C’è ancora da dire che nel 1953 capitò a Stefano l’occasione che lo avrebbe potuto imporre come autore teatrale, grazie alla messinscena al Piccolo Teatro di Sacrilegio umano, con la regia di Giorgio Strehler, che fu un vero insuccesso, forse anche per la poca cura del grande regista.

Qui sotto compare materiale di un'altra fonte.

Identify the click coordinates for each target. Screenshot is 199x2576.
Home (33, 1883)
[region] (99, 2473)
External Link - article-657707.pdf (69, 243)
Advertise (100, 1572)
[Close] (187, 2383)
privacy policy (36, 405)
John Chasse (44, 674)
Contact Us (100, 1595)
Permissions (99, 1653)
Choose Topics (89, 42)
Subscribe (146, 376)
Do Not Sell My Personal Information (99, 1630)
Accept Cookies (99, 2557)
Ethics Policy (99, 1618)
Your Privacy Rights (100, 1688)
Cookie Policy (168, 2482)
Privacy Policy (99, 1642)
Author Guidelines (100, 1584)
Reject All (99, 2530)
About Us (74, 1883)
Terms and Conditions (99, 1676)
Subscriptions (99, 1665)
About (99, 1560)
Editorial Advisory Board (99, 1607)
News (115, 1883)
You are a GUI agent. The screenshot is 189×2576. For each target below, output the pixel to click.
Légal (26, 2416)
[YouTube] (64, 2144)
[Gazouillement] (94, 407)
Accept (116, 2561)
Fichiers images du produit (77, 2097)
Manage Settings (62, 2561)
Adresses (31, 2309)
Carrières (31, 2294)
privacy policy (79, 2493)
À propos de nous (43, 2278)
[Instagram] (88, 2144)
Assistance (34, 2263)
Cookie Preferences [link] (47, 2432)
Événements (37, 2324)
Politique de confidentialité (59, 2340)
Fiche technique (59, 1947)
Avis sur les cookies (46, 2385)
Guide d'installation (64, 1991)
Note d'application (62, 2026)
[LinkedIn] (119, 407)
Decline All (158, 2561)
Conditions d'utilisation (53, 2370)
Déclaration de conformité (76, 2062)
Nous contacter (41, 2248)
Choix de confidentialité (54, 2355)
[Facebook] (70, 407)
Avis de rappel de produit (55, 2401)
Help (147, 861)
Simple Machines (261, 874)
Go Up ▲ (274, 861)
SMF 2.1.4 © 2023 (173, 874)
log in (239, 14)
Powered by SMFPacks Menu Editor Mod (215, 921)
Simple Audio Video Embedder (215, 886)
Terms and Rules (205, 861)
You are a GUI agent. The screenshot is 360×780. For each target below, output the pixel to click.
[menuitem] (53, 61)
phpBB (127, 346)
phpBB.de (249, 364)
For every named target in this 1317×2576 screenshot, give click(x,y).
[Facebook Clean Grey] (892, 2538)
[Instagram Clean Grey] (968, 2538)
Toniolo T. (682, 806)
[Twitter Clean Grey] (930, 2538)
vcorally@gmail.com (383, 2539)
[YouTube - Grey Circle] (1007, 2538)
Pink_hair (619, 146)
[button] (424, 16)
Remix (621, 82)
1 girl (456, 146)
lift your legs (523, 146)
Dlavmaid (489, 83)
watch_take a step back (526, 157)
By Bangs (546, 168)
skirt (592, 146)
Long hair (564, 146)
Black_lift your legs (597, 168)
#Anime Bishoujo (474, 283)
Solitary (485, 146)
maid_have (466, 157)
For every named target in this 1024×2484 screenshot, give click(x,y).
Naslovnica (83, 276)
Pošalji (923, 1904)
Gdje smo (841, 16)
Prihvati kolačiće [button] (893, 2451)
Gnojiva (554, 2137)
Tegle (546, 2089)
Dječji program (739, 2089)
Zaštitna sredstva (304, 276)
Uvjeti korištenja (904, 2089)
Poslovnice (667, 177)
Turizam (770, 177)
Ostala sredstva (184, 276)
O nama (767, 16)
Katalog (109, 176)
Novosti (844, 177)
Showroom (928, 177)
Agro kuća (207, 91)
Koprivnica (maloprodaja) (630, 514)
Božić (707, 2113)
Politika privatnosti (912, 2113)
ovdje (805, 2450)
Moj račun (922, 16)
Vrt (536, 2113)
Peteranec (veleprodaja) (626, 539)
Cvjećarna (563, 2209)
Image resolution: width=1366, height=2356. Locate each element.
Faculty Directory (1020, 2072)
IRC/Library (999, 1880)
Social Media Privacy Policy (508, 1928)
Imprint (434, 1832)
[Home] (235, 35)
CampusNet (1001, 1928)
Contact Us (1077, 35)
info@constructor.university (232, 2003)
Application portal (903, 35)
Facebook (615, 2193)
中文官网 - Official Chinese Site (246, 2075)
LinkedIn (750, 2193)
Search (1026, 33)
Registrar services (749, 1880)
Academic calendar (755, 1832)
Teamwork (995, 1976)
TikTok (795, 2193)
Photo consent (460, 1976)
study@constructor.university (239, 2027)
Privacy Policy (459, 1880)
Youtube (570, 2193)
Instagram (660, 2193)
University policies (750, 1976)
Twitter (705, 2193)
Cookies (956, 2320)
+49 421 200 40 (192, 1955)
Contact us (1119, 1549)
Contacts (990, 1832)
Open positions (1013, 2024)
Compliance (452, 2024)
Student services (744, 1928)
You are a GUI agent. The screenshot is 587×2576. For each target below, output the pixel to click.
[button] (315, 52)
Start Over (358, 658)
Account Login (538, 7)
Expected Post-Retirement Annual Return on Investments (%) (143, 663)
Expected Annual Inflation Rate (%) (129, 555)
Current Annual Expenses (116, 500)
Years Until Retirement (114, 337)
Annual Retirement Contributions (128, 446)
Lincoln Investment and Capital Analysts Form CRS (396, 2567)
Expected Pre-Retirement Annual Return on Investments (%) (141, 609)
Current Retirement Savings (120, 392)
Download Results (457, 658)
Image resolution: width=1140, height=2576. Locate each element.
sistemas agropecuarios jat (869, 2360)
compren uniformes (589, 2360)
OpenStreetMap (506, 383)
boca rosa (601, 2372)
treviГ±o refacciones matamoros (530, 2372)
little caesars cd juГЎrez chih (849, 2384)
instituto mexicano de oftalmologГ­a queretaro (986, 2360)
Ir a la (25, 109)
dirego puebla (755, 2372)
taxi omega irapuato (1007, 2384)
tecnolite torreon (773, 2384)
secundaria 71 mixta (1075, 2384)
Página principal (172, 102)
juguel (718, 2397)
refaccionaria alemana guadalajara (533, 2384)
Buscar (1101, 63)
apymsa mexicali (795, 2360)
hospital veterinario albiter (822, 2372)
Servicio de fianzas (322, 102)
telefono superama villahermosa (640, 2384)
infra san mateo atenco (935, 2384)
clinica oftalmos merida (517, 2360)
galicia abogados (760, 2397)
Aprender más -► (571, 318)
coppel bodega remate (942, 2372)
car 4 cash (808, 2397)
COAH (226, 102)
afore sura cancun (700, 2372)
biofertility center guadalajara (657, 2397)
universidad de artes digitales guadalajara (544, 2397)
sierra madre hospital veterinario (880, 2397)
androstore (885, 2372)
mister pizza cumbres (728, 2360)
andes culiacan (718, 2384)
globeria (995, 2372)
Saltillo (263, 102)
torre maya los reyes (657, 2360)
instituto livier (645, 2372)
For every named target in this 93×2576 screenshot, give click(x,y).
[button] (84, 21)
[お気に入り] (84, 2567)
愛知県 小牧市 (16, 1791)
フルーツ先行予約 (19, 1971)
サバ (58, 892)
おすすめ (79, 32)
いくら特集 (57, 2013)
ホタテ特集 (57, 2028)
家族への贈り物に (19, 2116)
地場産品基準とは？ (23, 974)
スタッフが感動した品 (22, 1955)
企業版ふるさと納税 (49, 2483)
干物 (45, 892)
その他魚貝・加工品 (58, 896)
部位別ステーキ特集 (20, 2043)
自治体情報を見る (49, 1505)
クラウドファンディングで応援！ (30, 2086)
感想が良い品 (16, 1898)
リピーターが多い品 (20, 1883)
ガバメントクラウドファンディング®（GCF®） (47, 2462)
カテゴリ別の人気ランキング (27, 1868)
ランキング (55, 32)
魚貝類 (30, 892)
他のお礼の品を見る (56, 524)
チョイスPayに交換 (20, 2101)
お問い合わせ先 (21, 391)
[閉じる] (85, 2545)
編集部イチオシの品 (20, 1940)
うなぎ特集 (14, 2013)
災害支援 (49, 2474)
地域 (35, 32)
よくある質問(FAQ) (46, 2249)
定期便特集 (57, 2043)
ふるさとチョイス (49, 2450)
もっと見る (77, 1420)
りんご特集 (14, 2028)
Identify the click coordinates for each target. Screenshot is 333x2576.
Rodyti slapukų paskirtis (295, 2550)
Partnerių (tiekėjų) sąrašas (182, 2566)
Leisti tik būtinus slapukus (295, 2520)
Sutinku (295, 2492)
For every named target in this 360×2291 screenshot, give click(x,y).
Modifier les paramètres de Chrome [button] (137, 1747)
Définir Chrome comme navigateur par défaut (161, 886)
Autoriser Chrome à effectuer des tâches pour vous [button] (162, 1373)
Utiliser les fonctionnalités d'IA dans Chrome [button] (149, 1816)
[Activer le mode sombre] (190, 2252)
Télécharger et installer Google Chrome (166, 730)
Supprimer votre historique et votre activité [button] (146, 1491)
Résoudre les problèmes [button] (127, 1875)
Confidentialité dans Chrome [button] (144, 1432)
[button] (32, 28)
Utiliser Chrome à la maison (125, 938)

Un padre ci vuole risente molto della dedizione di Stefano nei confronti del padre, ma, a dire il vero, mostra una sua autonomia e ben si inserisce in quella drammaturgia che sceglie come protagonista la figura paterna, soprattutto nel secondo Ottocento, sia nella letteratura nordica sia in quella russa. Basterebbe ricordare Il padre o La signorina Giulia di Strindberg, con i famosi stivali del padre tenuti a lucido dal servo Jan, o ancora Hedda Gabler di Ibsen, con le due pistole donategli dal padre come segno di potere, che lei utilizza in maniera irrazionale. Il padre si presenta come una figura complessa nella drammaturgia di fine secolo; da lui dipendono l’educazione e i fabbisogni familiari, e non sempre lo si trova adatto, anche perché in molti casi ha pensato solo a se stesso.
Vorrei ricordare, inoltre, che anche il teatro russo ci ha lasciati dei drammi ben orchestrati su questo argomento, vedi Padri e figli o Pane altrui di Turgenev, o la figura del padre nei Fratelli Karamazov. E infine, come dimenticare la figura complessa del Padre nei Sei personaggi.
Stefano Pirandello ha una sua visione della figura paterna. Il suo protagonista, Oreste, intende essere il tutore del padre sessantenne e vorrebbe interessarsi a lui con ogni mezzo, anche perché, in occasione della tragedia che colpì la famiglia – dovuta a un incidente che causò la morte della madre e dei fratelli, travolti a causa di un passaggio a livello forse incustodito – il padre aveva deciso di suicidarsi e lui era riuscito a salvarlo. La commedia è costruita sul tema del rimorso e delle ferite dell’anima che coinvolgono gli esseri umani, tanto che c’è bisogno della comprensione dell’altro per poterle emarginare. Oreste, a suo modo, vive drammaticamente il bisogno del padre di aggrapparsi alla vita; magari grazie a un nuovo matrimonio, con una donna molto più giovane. Solo che prevede altre crisi paterne e fa di tutto per essere la sua ombra, così come Stefano aveva fatto di tutto per essere l’ombra del padre Luigi.